Janssen Pharms., Inc. v. Teva Pharms. USA, Inc
Authored by: Jeremy J. Gustrowsky
In a significant decision for pharmaceutical patent holders, the Federal Circuit has affirmed the validity of Janssen Pharmaceuticals’ U.S. Patent No. 9,439,906, which covers specific dosing regimens for Invega Sustenna, a long-acting injectable antipsychotic used to treat schizophrenia. Teva Pharmaceuticals, seeking to launch a generic version, had challenged the patent on the grounds that its claims were obvious in light of prior art. However, both the district court and the Federal Circuit found that Teva failed to prove obviousness by clear and convincing evidence.

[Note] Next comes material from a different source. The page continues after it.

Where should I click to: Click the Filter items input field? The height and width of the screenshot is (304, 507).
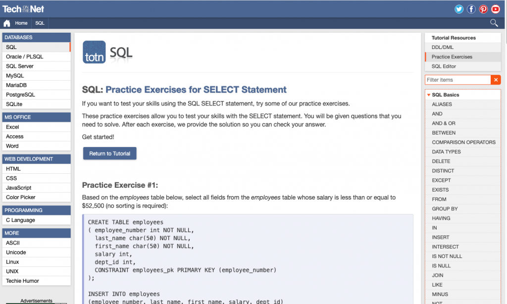[x=457, y=80]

A key issue in the case was whether a legal presumption of obviousness should apply because the claimed dosing regimens overlapped with those disclosed in earlier references. The court explained that this presumption, common in cases involving overlapping numerical ranges, did not fit here. Unlike simple chemical compositions, the claimed invention was an integrated treatment regimen involving specific doses at particular times—a combination not clearly suggested by the prior art. The court found that Teva had not shown that a skilled person would have been motivated to arrive at Janssen’s specific regimen or would have reasonably expected it to work.
The court also addressed claims related to dosing for patients with renal impairment and to specific particle sizes in the injectable formulation. In each instance, the court concluded that Teva had not provided enough evidence that someone skilled in the field would have been motivated to make the necessary modifications based on existing knowledge. As a result, all challenged claims, including those dependent on the main claims, were upheld as nonobvious.
This decision underscores the importance of detailed factual findings in patent obviousness disputes, especially for pharmaceutical dosing regimens that go beyond simply selecting numbers from a range. The ruling provides reassurance to innovators that carefully crafted and clinically tested treatment protocols can withstand generic challenges if they represent more than routine experimentation.